Bu ve benzer sorularımız sonsuz şekilde uzayıp gidebilir.
Bulduğumuz cevapların bizi götürdüğü nokta ise maalesef olumsuz olabilir. “Şu diplomaya sahip olduktan sonra işe girebilirsin” dayatmalarıyla yola çıkarız. sonrasında çalışır, çabalar, uygulama yapar ve sınavlarda yeterli puanı alarak er geç bir diploma sahibi oluruz.

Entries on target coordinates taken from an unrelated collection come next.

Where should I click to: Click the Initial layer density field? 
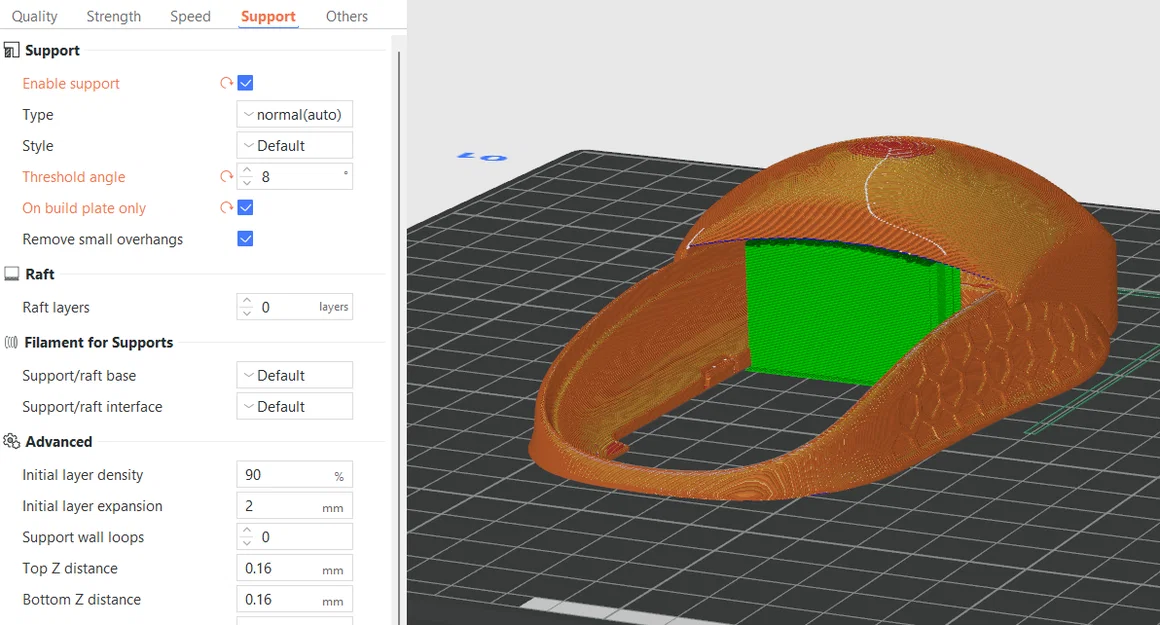point(294,475)

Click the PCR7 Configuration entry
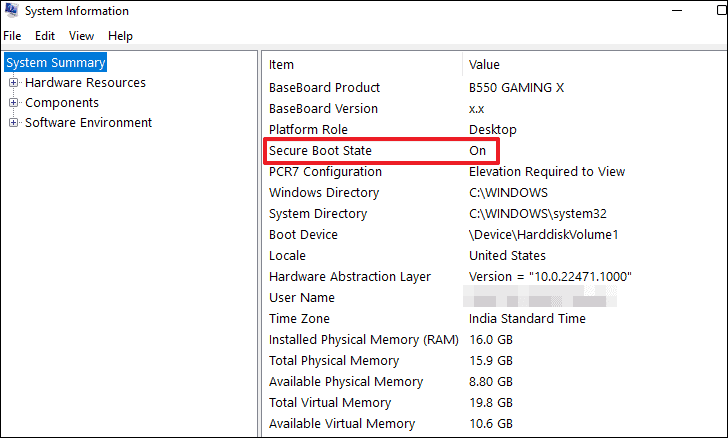coord(326,171)
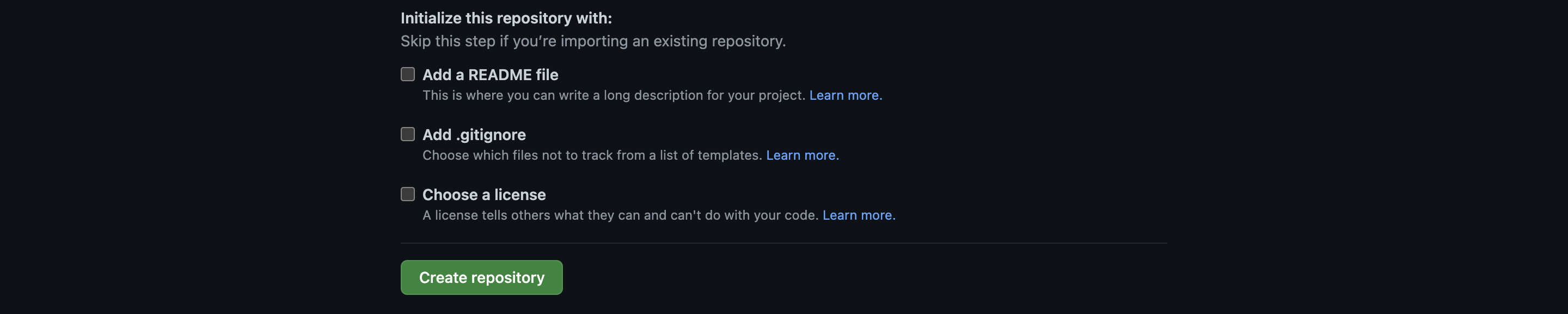Follow Learn more link about licenses
The width and height of the screenshot is (1568, 314).
857,215
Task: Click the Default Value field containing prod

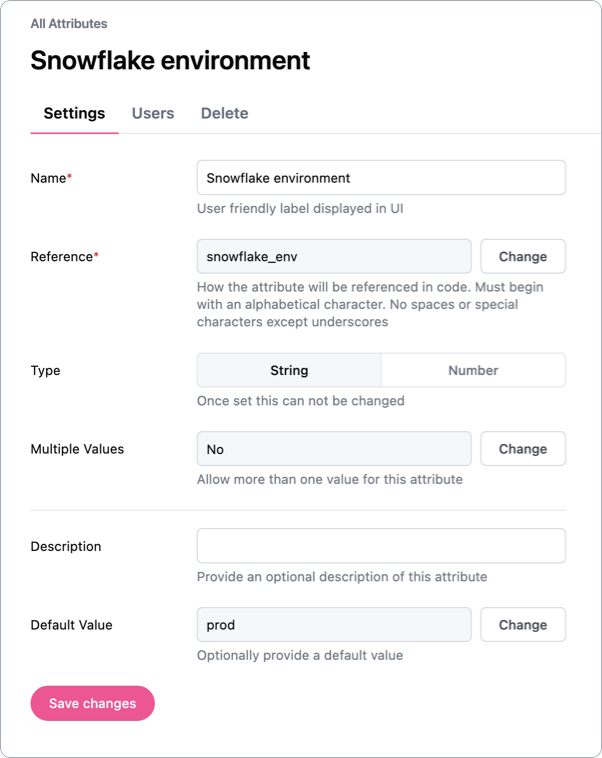Action: (334, 625)
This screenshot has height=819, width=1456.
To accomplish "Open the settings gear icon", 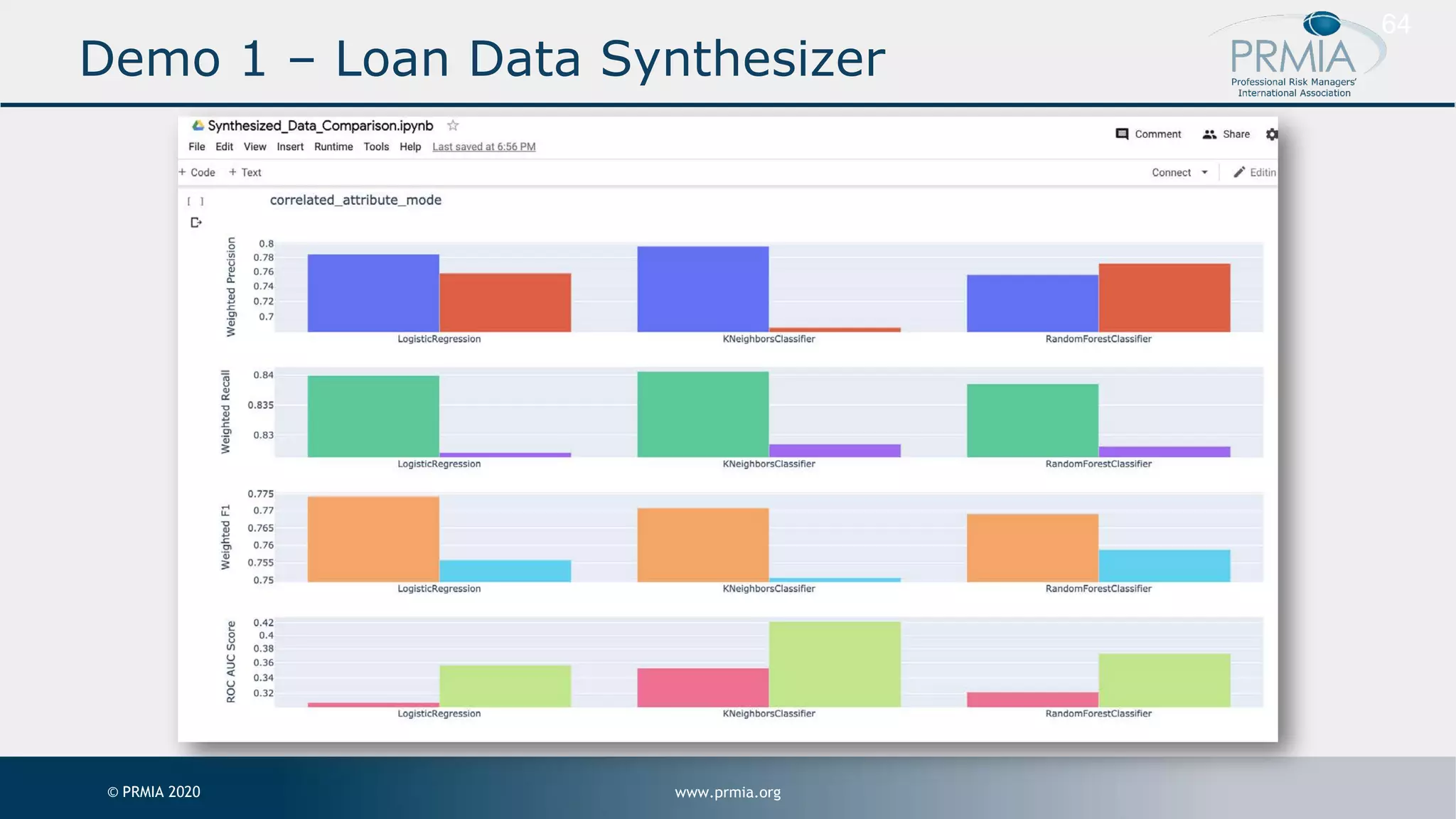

Farklı gözle bakarsak: “Diplomam sayesinde dünyanın en lezzetli pastasını pişirebilirim. Bu diplomayla mimari tasarım ödülü projeler geliştirebilirim. Ya da diplomam, iyi bir insan, ve iyi bir vatandaş olmam için yeterlidir.” diyebilir misiniz? Ben diplomasına bu denli güvenen birine henüz rastlamadım. Sizin de “Evet!” deme ihtimalinizin çok düşük olduğunu öngörüyorum. Neden mi? Çünkü eğitim çok yönlü olan karmaşık bir süreçtir. Diplomalar aldığımız eğitimin sadece bir ya da birkaç alanı ölçülerek verilir. Eğitimcinin ve eğitimin hedef grubundakilerin özgürce hareket edebileceği esnek bir sistem uygulanmadığı sürece diplomalar sadece resmi evrak olarak kalacaktır. Ahlaki, insani, etik ve evrensel değerlerin işlenmediği kısır öğretim programları da diploma vermekten öteye geçemeyecektir.
Bu noktada diploma sahibi olmanın eğitimle aynı anlama gelmediğini söyleyebiliriz sanırım. Kişilik yapımızı dahi sorgulamadan aldığımız eğitimler Mesleki etik garantisi vermeyen diplomalar sunmakla yetinir.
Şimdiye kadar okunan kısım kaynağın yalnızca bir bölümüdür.